* _Quoted text_

## START

With a Slight Change of Wording, I Can Ruin any Song

By Jason ProvencioPublished about a year ago 4 min read
With so many song titles and lyrics, it’s easy to change them and make them hilarious. Photo: Pixabay

One thing that I’ve always found pretty funny was making up alternate song lyrics to popular music. I learned this from one of my closest friends when we were much younger. We’d be driving around to various places and he’d always have some sort of spin on the lyrics. Typically, they were crude and hilarious.

*Driving down the road, listening to Hand in My Pocket, by Alanis Morissette

Mike, singing in a high-pitched, girl voice, “Cuz I’ve got one hand in my *ussy, and the other one is shoved up my *ss.”

I have edited his words out of the severe respect I have for Alanis. She’s one of my top 5 favorite Canadians. She shouldn’t have to read Mike’s crass, exact words. But it was funny to hear in the moment. Hence, my love for alternate lyrics.

This made me think of other songs in which you could ruin the song lyrics fairly easily. I’m going to list some song lyrics here below and see if you find them as funny as I do. &:^)

For Those About To Rock, We Salute You. Photo credit: Wikimedia Commons

For Those About to Rock… We’ll call the cops on you if it’s after 10 pm.

I Chime in With a: “Haven’t You People Ever Heard of… using your goddamn turn signal?”

That’s Why They Call Me the Breeze… I’ll blow your skirt over your head.

Get a Haircut… And get that fucked-up unibrow fixed.

Why Do Birds, Suddenly Appear? Every time, You Are Near? Because they love those salty-ass McDonald’s french fries you’re shoving in your mouth.

It’s a Quarter After One, I’m All Alone… With this vi-brat-or.

Shot Through the Heart, and You’re to Blame… Alibi, or insane?

Man, I miss Kurt. Courtney, not so much. Photo: Wikimedia Commons

I feel stupid, and contagious… Slept with Courtney, how outrageous.

I Have Kissed, Honey Lips… Felt her healing, Fingertips… It burned like fire, these burning her-peesssss.

You Gotta Fight, For Your Right… To an A-BORRRRRR-TION.

I Want You… I Need You… But there ain’t no way I’m ever gonna make it Facebook-official.

Lookin’ Like a Tramp, Like a Video Vamp… Devilish Kardashian, can I be your man?

Don’t Wanna Be an American Idiot… But I love Trump, so that ship has sailed.

## END

* _Given instruction 1_
Summarize the article about changing song lyrics in two sentences.
* _Given instruction 2_
Extract the passage of the article about changing song lyrics starting with "I have edited" and going on through "fucked-up unibrow fixed.".
You won't need the lines after this text.

* _Data provided_
## START

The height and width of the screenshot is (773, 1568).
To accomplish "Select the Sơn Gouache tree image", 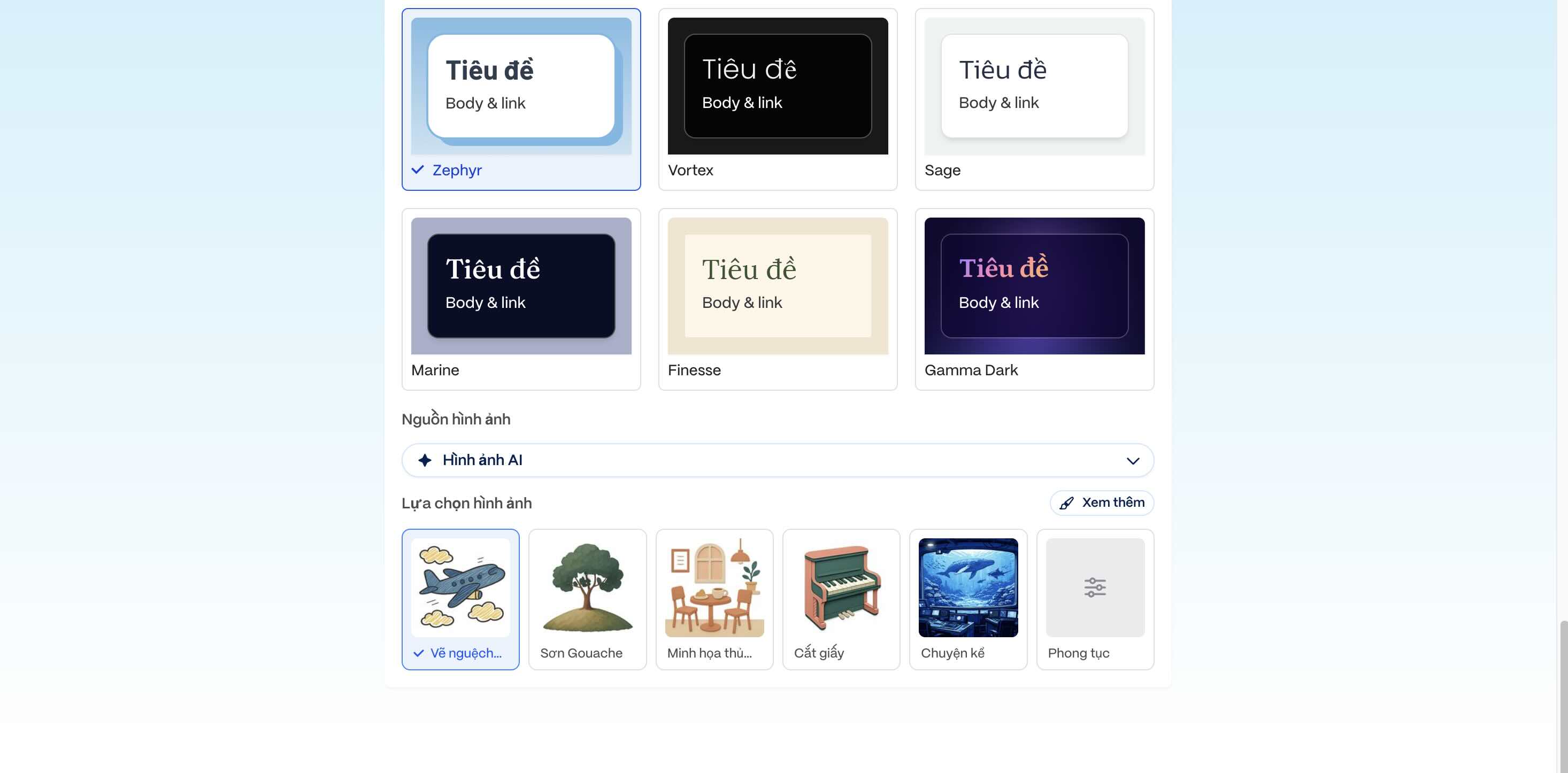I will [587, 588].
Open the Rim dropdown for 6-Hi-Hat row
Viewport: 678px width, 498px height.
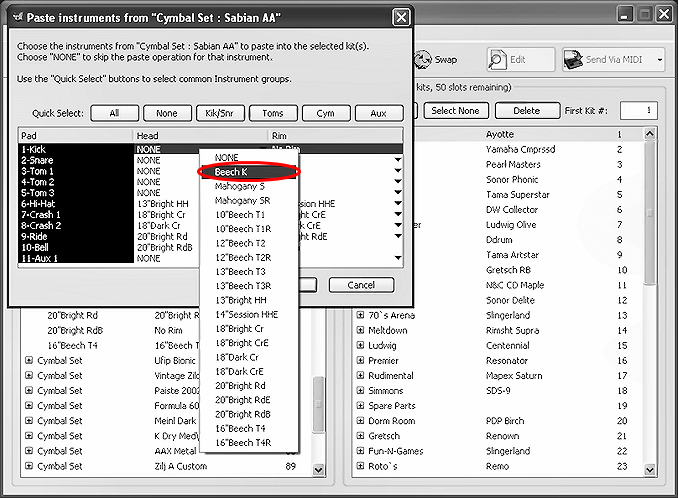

## END

* _Written response 1_
The writer picked up the habit of inventing alternate, usually crude lyrics to popular songs from a close friend, Mike, who made them up while they drove around when they were much younger. Thinking of other songs that are easy to ruin, the writer lists many lyrics with joke endings, such as turning "For Those About to Rock" into a warning about calling the cops after 10 pm.

* _Written response 2_
I have edited his words out of the severe respect I have for Alanis. She’s one of my top 5 favorite Canadians. She shouldn’t have to read Mike’s crass, exact words. But it was funny to hear in the moment. Hence, my love for alternate lyrics.

This made me think of other songs in which you could ruin the song lyrics fairly easily. I’m going to list some song lyrics here below and see if you find them as funny as I do. &:^)

For Those About To Rock, We Salute You. Photo credit: Wikimedia Commons

For Those About to Rock… We’ll call the cops on you if it’s after 10 pm.

I Chime in With a: “Haven’t You People Ever Heard of… using your goddamn turn signal?”

That’s Why They Call Me the Breeze… I’ll blow your skirt over your head.

Get a Haircut… And get that fucked-up unibrow fixed.